(Word and element locating data)
· · · ·

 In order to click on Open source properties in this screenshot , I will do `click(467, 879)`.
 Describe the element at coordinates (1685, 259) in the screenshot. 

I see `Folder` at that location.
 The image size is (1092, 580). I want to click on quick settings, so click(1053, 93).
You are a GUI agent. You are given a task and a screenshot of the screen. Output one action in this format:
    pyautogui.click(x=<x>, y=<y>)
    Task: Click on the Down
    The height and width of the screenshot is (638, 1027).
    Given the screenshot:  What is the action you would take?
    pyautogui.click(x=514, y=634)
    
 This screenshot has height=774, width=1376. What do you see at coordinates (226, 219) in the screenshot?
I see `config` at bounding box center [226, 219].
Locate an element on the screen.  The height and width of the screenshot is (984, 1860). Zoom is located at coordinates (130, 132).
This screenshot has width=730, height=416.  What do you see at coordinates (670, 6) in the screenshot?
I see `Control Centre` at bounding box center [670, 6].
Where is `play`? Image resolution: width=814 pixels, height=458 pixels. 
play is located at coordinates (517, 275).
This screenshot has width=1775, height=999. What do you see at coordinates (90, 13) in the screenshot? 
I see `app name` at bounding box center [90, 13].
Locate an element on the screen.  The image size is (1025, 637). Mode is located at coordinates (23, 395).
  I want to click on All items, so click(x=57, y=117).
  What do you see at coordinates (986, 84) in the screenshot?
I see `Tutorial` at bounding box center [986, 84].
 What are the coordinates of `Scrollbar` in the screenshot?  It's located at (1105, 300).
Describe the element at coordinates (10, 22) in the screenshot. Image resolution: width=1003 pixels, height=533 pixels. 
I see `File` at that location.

· · · ·

Reproduce word for word the stretch of the items from the line containing "This screenshot has width=1775, height=999." through the end of the items.

This screenshot has width=1775, height=999. What do you see at coordinates (90, 13) in the screenshot? 
I see `app name` at bounding box center [90, 13].
Locate an element on the screen.  The image size is (1025, 637). Mode is located at coordinates (23, 395).
  I want to click on All items, so click(x=57, y=117).
  What do you see at coordinates (986, 84) in the screenshot?
I see `Tutorial` at bounding box center [986, 84].
 What are the coordinates of `Scrollbar` in the screenshot?  It's located at (1105, 300).
Describe the element at coordinates (10, 22) in the screenshot. Image resolution: width=1003 pixels, height=533 pixels. 
I see `File` at that location.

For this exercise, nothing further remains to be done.